De acordo com Cristina Simões, para hoje ainda está prevista alguma precipitação, enquanto o sábado deverá ser um dia de acalmia. A situação meteorológica volta a alterar-se no domingo, com a passagem de superfícies frontais que irão provocar chuva entre domingo e segunda-feira.
“No final do dia de domingo, a chuva será mais intensa no norte e centro, mas nada tão gravoso como tivemos”, explicou, acrescentando que, na segunda-feira, está também prevista queda de neve nos pontos mais altos da Serra da Estrela e vento um pouco mais intenso.
A meteorologista adiantou que, até ao momento, não foram emitidos avisos meteorológicos, referindo que, a serem necessários, serão avisos de nível amarelo.
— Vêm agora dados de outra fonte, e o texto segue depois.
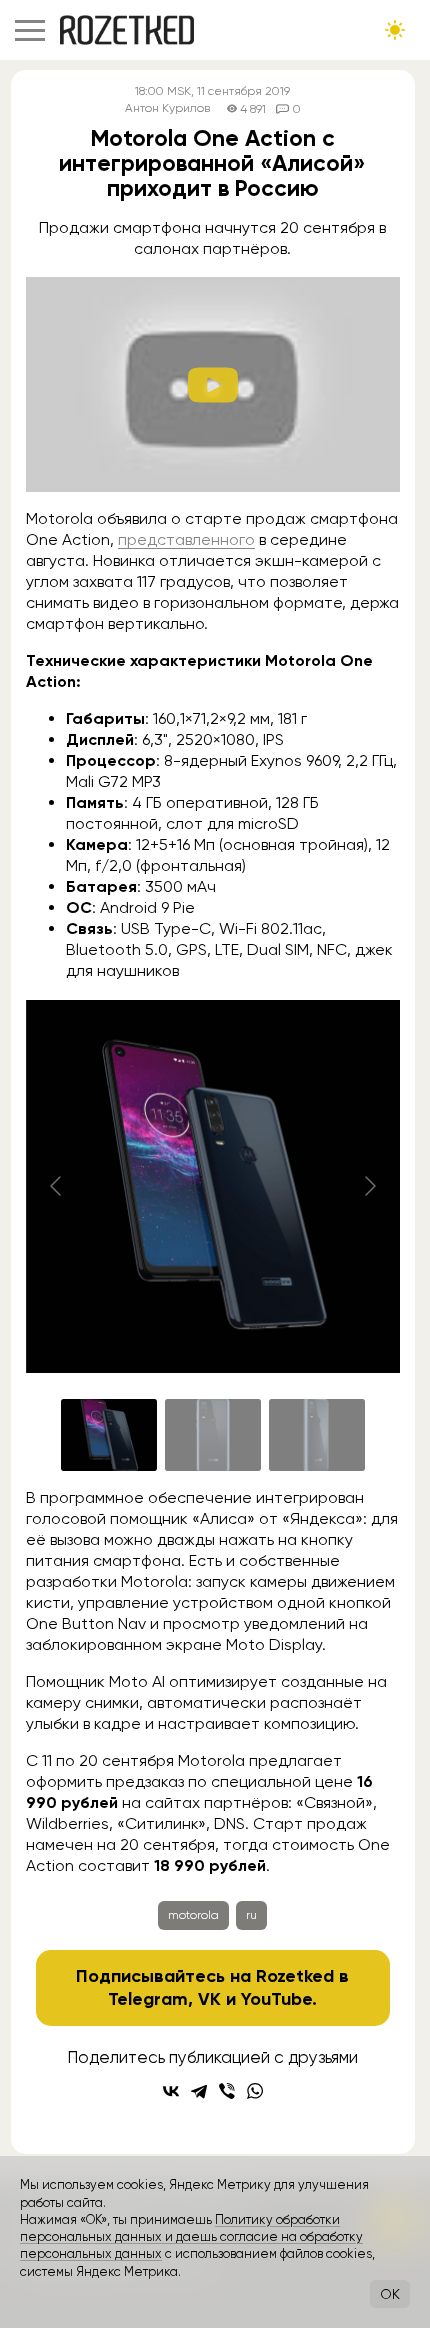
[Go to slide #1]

O agravamento previsto para domingo está associado a uma superfície frontal que trará chuva, passando depois a aguaceiros, acompanhados de vento mais intenso à passagem da frente.
“São situações típicas de Inverno. Numa situação normal não seria nada preocupante, nem assustador, só ter aqueles cuidados normais de quando chove”, referiu, sublinhando, no entanto, que o contexto actual agrava os riscos, uma vez que o país “está a sair de uma situação bastante grave”.
Para a próxima semana, a previsão aponta para a continuação da passagem alternada de superfícies frontais, com períodos de chuva intercalados com fases de acalmia. “O anticiclone está muito a sul e vai deixando passar todas estas perturbações do Atlântico, que conseguem atingir o continente”, explicou.